Interaction of cyclodextrins with native and isolated lipoproteins was studied by electrophoretic and spectroscopic means. Reaction between these two biomolecules resulted in the formation of soluble and insoluble complexes. Cyclodextrin-mediated precipitation of lipoproteins was strongly affected by the concentration of the oligosaccharide and the presence of guest molecules capable of being entrapped within the cyclodextrin cavity. Lipoprotein precipitation by cyclodextrins was observed under acidic, neutral as well as alkaline conditions. The ionic strength of the medium did not significantly affect this interaction. Under appropriate experimental conditions, most types of cyclodextrins were able to form complexes with the various lipoprotein classes. The ability of cyclodextrins to precipitate lipoproteins was in the order of β-cyclodextrin > α-cyclodextrin > γ-cyclodextrin and hydroxyalkylated β-cyclodextrin.

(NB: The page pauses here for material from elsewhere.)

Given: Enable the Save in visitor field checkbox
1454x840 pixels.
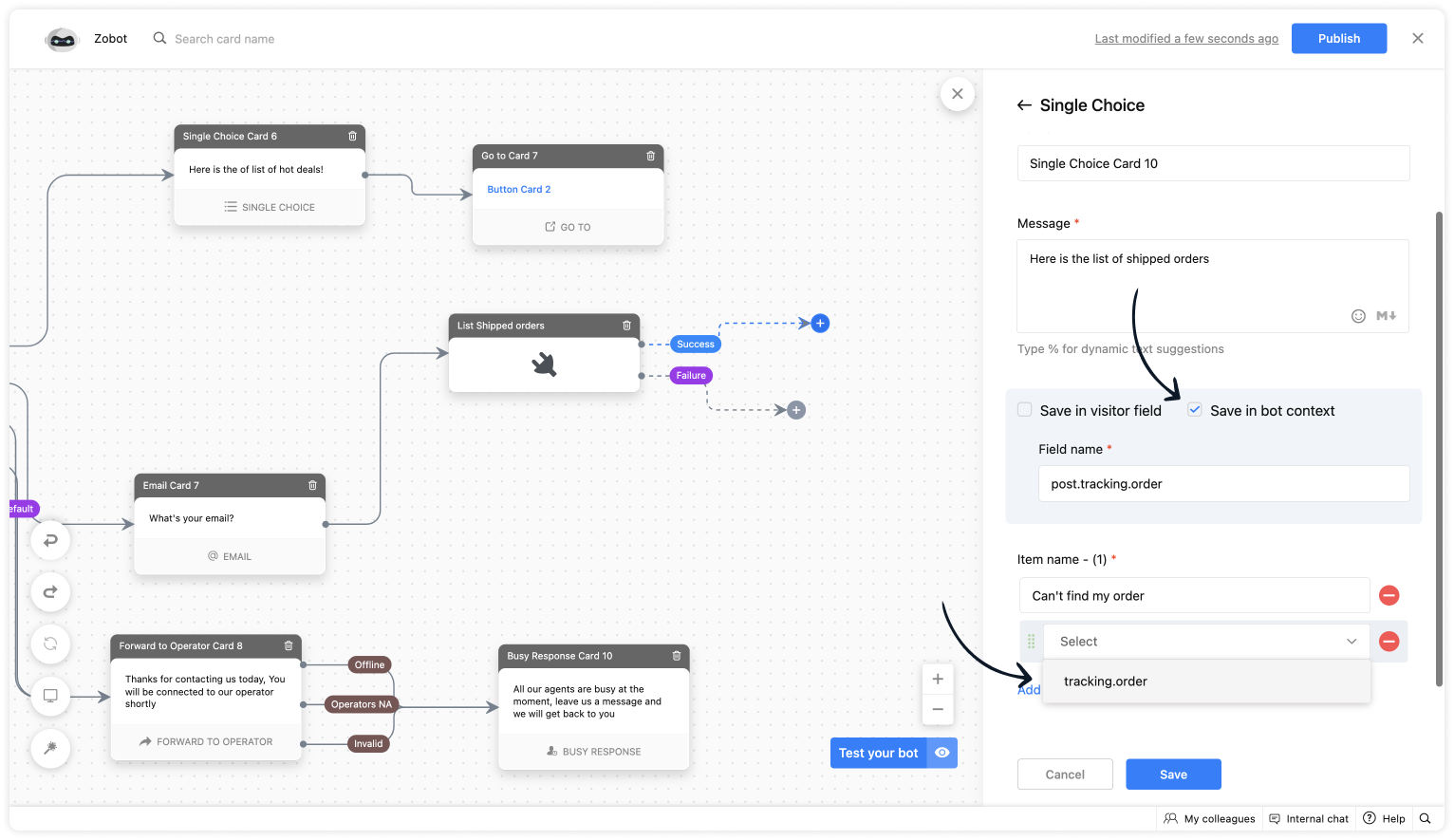Looking at the screenshot, I should 1024,409.
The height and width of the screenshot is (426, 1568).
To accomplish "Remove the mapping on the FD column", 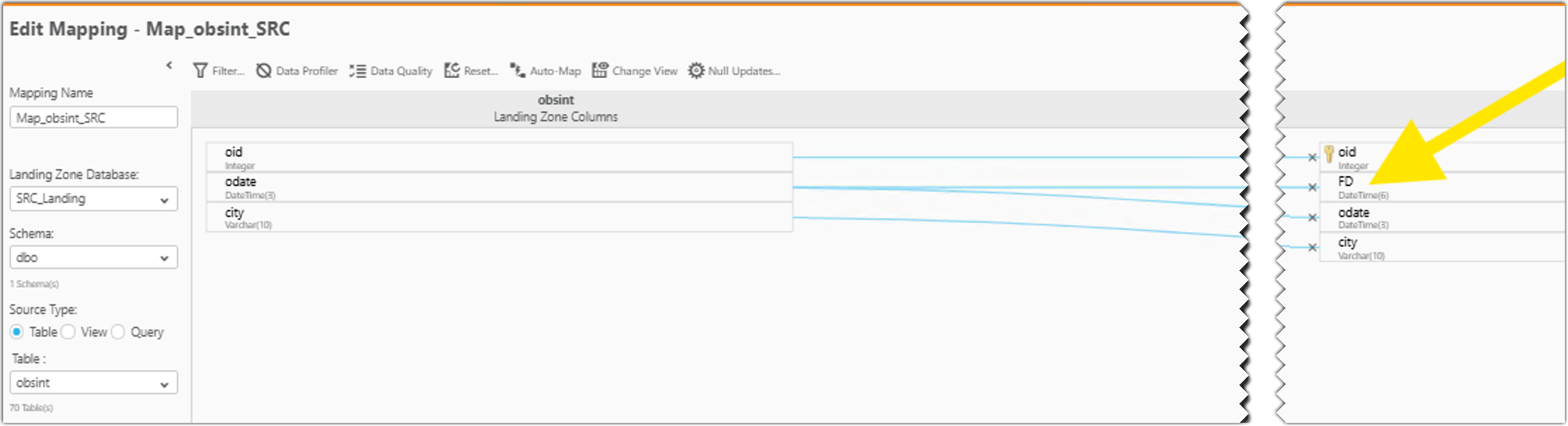I will click(1312, 186).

Among the lipoproteins, the order of reactivity with a given cyclodextrin was: low density lipoproteins > high density lipoproteins > very low density lipoproteins. Competitive studies using L-phenylalanine and methanol, both of which form inclusion complexes with cyclodextrins, reveal that molecular encapsulation plays an important role in the stabilization of β-cyclodextrin-lipoprotein complexes. The present data also suggests that the binding of cyclodextrins to lipoproteins may involve the formation of exclusion complexes.